B1 tenant↔tenant (inside every shared component) · B2 agent↔control plane · B3 ingest surfaces (bus, OTLP, webhooks) · B4 control plane↔stores · B5 operator/provider plane↔tenant data · B6 AI/MCP↔models and callers · B7 build/release↔deployments · B8 agent↔monitored host.

3. Attacker profiles

  1. External unauthenticated — internet/intranet reach to exposed listeners.
  2. Malicious tenant (the defining multi-tenant adversary) — valid credentials, hostile intent, aims at B1.
  3. On-path network attacker — can intercept/inject between components.
  4. Compromised monitored host — controls traffic the agent observes and the local libssl the L7 probe attaches to.
  5. Compromised agent node — has the agent's identity and CAP_BPF.
  6. Malicious/compelled provider operator — legitimate provider-plane access, wants silent tenant-data reach (B5).
  7. Supply-chain attacker — targets deps, CI, artifacts (B7).
  8. Prompt-injection attacker — plants payloads in telemetry that the AI layer will read (B6); needs no credentials at all.

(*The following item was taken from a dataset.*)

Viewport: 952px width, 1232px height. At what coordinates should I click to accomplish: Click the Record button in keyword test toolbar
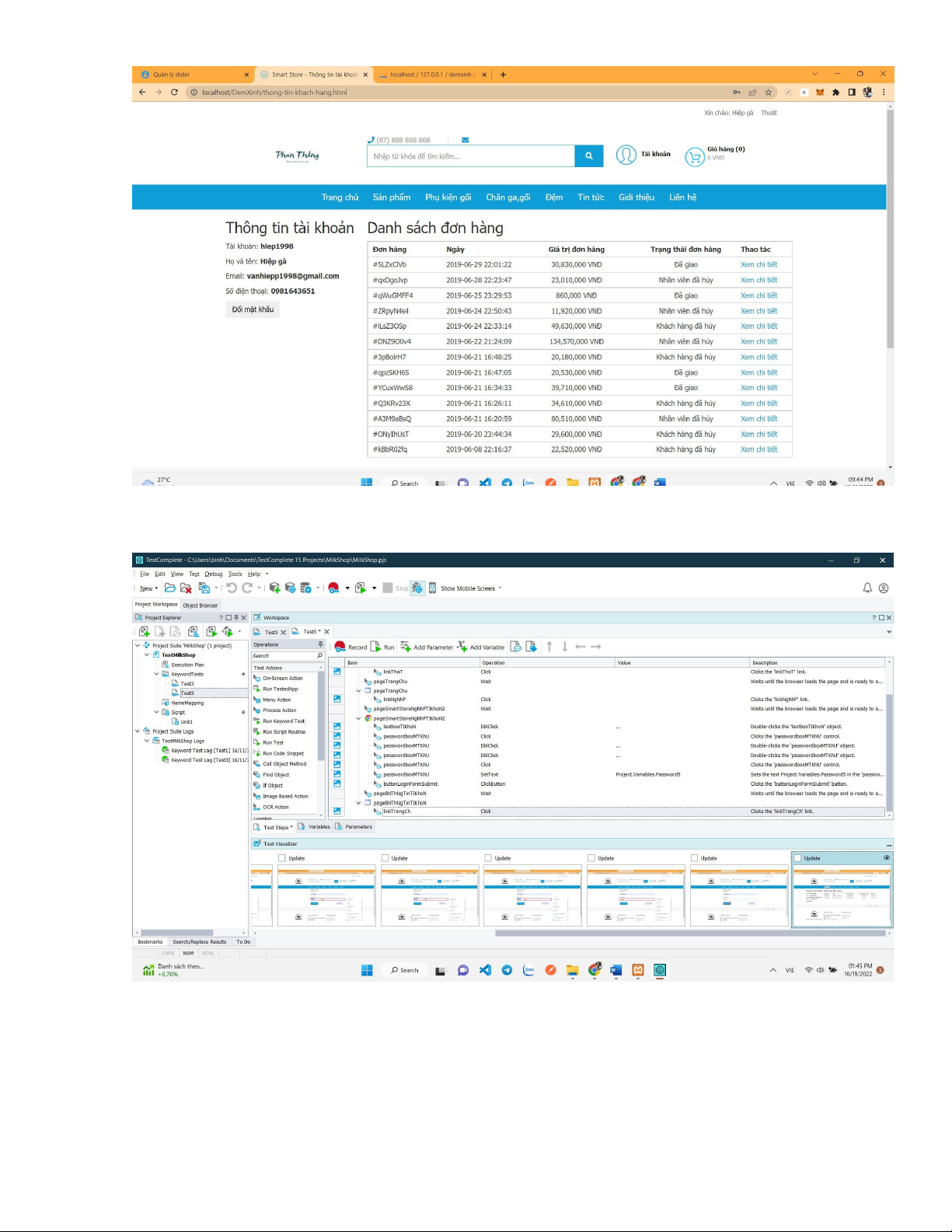[x=350, y=647]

4. STRIDE by boundary — mitigations (evidence) and gaps (register IDs)

B1 — Tenant ↔ tenant (the outermost boundary)

This is the boundary that matters most: a malicious tenant with valid credentials trying to reach another tenant's data. The full storage-layer mechanism is in tenant-isolation.md; the summary by threat:

Threat (STRIDE) Mitigation — evidence
Info disclosure: cross-tenant read RLS forced at the storage layer (internal/tenancy, migrations); the cross-tenant-isolation CI job runs the suite against real Postgres on every pass. ClickHouse adds tenant_id partition keys, ErrNoTenant pre-flight refusals, and DB-level row policies, gated against real ClickHouse (internal/store/*/isolation_clickhouse_test.go). For the TSDB, the query proxy forces the tenant label and refuses any unscoped forward (internal/promapi/upstream.go)
Tampering: writing into another tenant tenant resolved at the edge and propagated API → bus → store; bus messages are tenant-keyed; consumers stamp and verify
DoS: noisy neighbor per-tenant fairness gate ahead of the pipeline (internal/fairness); per-agent and per-tenant cardinality caps (internal/pipeline/cardinality.go); bounded async publish that sheds load with a counter, never silently (internal/bus/kafka.go); a noisy-neighbor SLO gate runs every CI pass at the documented latency floor (internal/perf/scale.go)
Elevation: tenant → other tenant via AI/MCP the AI/MCP query layer enforces tenant first, then RBAC, on every call; an end-to-end tenancy assertion runs over the public API (test/e2e)
Repudiation per-tenant tamper-evident audit chains; erasure produces store-by-store attestations

B2 — Agent ↔ control plane

Threat Mitigation — evidence
Spoofed agent / spoofed control plane mTLS with a SPIFFE-style tenant-bound identity (no plaintext agent transport exists) and a mandatory trust-domain pin — wrong trust domain, rejected handshake
Tampering in transit TLS 1.2+/1.3 via the hardened configs in internal/crypto; no plaintext agent transport
Fleet takeover via updates No self-update channel exists; upgrades are operator-driven waves of cosign-signed artifacts with registry verification and halt-on-error (internal/agent/rollout.go)
Rogue agent floods fairness + cardinality caps as in B1; per-agent registry identity, version-skew-gated handshake (internal/lifecycle/version.go)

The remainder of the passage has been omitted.